The gold standard would be the isolation of infectious virus from mosquito saliva. Extraction of saliva from mosquitoes is fiddly if you have to do it in containment and the survival of mosquitoes collected from the field may be low. Alternatives, in roughly declining order of strength-of-evidence, would be
- identification of virus from dissected salivary glands,
- identification of RNA from saliva/salivary glands,
- identification of virus or RNA from heads,
- virus or RNA from whole bodies of insects that are not visibly
engorged with blood (and we're getting
into not-very-reliable-at-all territory at this point).
- detection of viral RNA from pooled field-collected (unsorted) insects, possibly including those which have recently blood-fed.

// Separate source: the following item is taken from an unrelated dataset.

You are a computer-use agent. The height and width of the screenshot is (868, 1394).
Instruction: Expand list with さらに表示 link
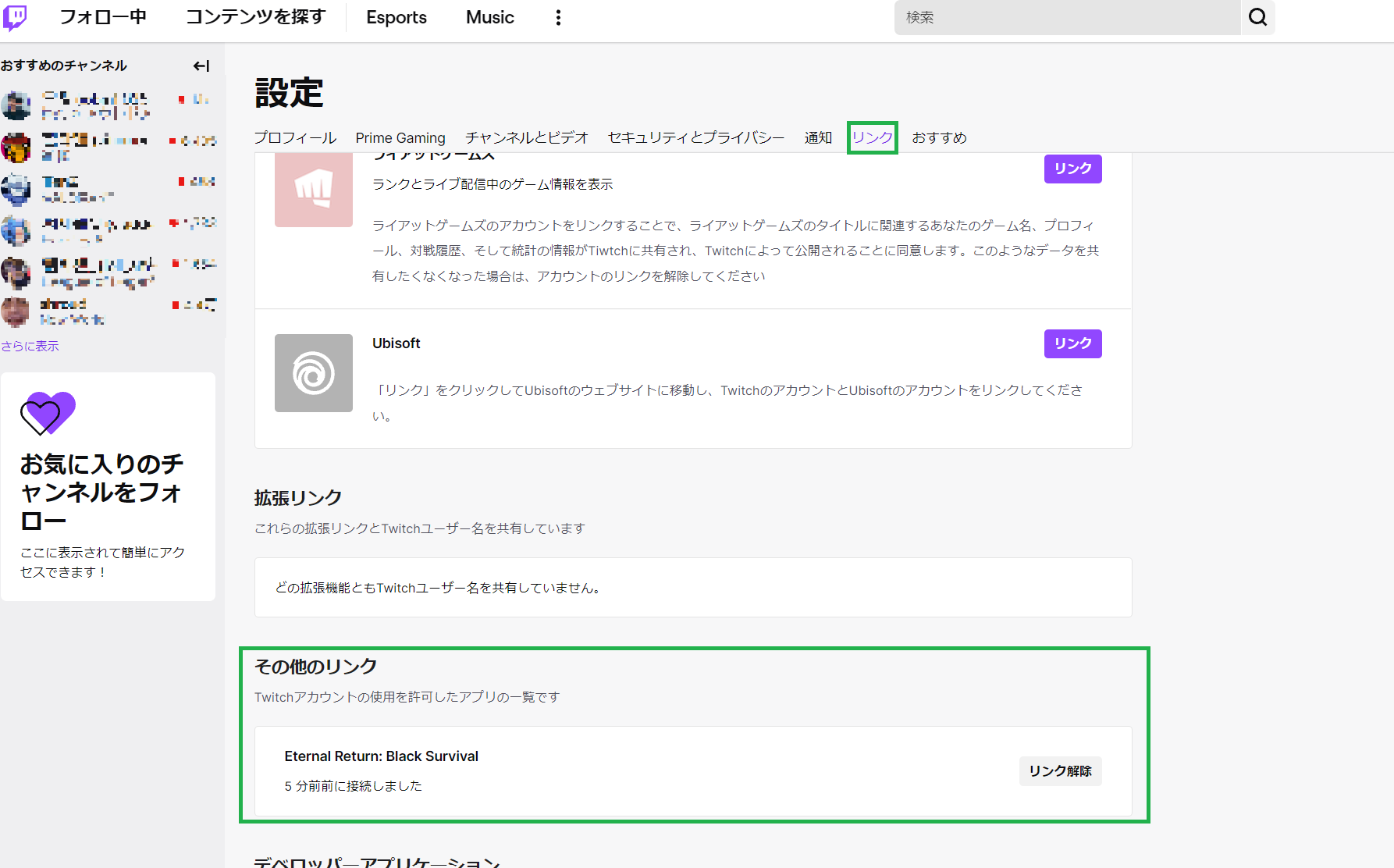click(30, 346)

There are also other technologies that are beginning to be used for field surveillance of arboviruses in vector populations, such as sugar-coated or honey-coated Whatman FTA cards (mosquitoes sugar-feed on the cards which preserve RNA).
Two other things are worth emphasising here. One is that not all mosquitoes which ingest infectious virus will develop a transmissible infection even if they survive to complete the necessary incubation period. Some will clear infection completely, others may develop a disseminated but non-transmissible infection due to the existence of barriers to replication within the vector's tissues (see this paper for a nice review).
The second is that the importance of a vector is not determined solely by its competence (the probability that a mosquito ingesting an infectious dose and surviving the extrinsic incubation period develops a transmissible infection) but also things like vector:host ratio, biting preferences, and typical lifespan. Vectorial capacity is more important (this is a recent paper pointing out the differences).